WORK REQUIRED
Starting at the beginning of the data and ending at the line containing "center [12, 42].", reproduce those lines with every "Describe" changed to "Characterize". Leave everything else as it is.

====== RECORDED DATA

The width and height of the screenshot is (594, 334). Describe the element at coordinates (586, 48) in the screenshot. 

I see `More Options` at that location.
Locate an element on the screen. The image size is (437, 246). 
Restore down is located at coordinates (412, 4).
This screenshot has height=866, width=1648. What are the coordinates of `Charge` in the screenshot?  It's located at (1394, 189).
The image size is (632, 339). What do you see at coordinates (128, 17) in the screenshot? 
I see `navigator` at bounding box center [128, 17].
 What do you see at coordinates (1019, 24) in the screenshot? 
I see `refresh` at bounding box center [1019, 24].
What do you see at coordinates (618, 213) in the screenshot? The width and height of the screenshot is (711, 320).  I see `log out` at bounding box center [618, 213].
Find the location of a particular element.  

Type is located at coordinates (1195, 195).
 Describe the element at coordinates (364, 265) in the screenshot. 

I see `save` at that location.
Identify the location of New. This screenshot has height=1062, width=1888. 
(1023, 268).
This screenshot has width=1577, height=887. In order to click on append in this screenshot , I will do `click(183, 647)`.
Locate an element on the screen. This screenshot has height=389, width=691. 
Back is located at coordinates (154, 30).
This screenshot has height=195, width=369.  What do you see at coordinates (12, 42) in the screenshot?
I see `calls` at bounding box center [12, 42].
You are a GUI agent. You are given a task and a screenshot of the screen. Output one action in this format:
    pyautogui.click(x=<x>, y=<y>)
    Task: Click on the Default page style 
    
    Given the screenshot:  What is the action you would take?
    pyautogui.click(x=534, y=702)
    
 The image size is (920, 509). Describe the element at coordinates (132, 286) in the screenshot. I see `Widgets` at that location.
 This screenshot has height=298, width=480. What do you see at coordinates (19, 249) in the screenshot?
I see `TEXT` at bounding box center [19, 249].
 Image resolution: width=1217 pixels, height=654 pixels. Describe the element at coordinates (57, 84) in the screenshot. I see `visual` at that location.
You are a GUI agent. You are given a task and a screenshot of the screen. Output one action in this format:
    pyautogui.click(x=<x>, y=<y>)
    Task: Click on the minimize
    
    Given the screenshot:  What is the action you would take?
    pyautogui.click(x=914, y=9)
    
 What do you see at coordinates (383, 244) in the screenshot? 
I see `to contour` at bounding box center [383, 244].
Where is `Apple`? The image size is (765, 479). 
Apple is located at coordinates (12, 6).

============

PROBLEM SOLUTION
The width and height of the screenshot is (594, 334). Characterize the element at coordinates (586, 48) in the screenshot. 

I see `More Options` at that location.
Locate an element on the screen. The image size is (437, 246). 
Restore down is located at coordinates (412, 4).
This screenshot has height=866, width=1648. What are the coordinates of `Charge` in the screenshot?  It's located at (1394, 189).
The image size is (632, 339). What do you see at coordinates (128, 17) in the screenshot? 
I see `navigator` at bounding box center [128, 17].
 What do you see at coordinates (1019, 24) in the screenshot? 
I see `refresh` at bounding box center [1019, 24].
What do you see at coordinates (618, 213) in the screenshot? The width and height of the screenshot is (711, 320).  I see `log out` at bounding box center [618, 213].
Find the location of a particular element.  

Type is located at coordinates (1195, 195).
 Characterize the element at coordinates (364, 265) in the screenshot. 

I see `save` at that location.
Identify the location of New. This screenshot has height=1062, width=1888. 
(1023, 268).
This screenshot has width=1577, height=887. In order to click on append in this screenshot , I will do `click(183, 647)`.
Locate an element on the screen. This screenshot has height=389, width=691. 
Back is located at coordinates (154, 30).
This screenshot has height=195, width=369.  What do you see at coordinates (12, 42) in the screenshot?
I see `calls` at bounding box center [12, 42].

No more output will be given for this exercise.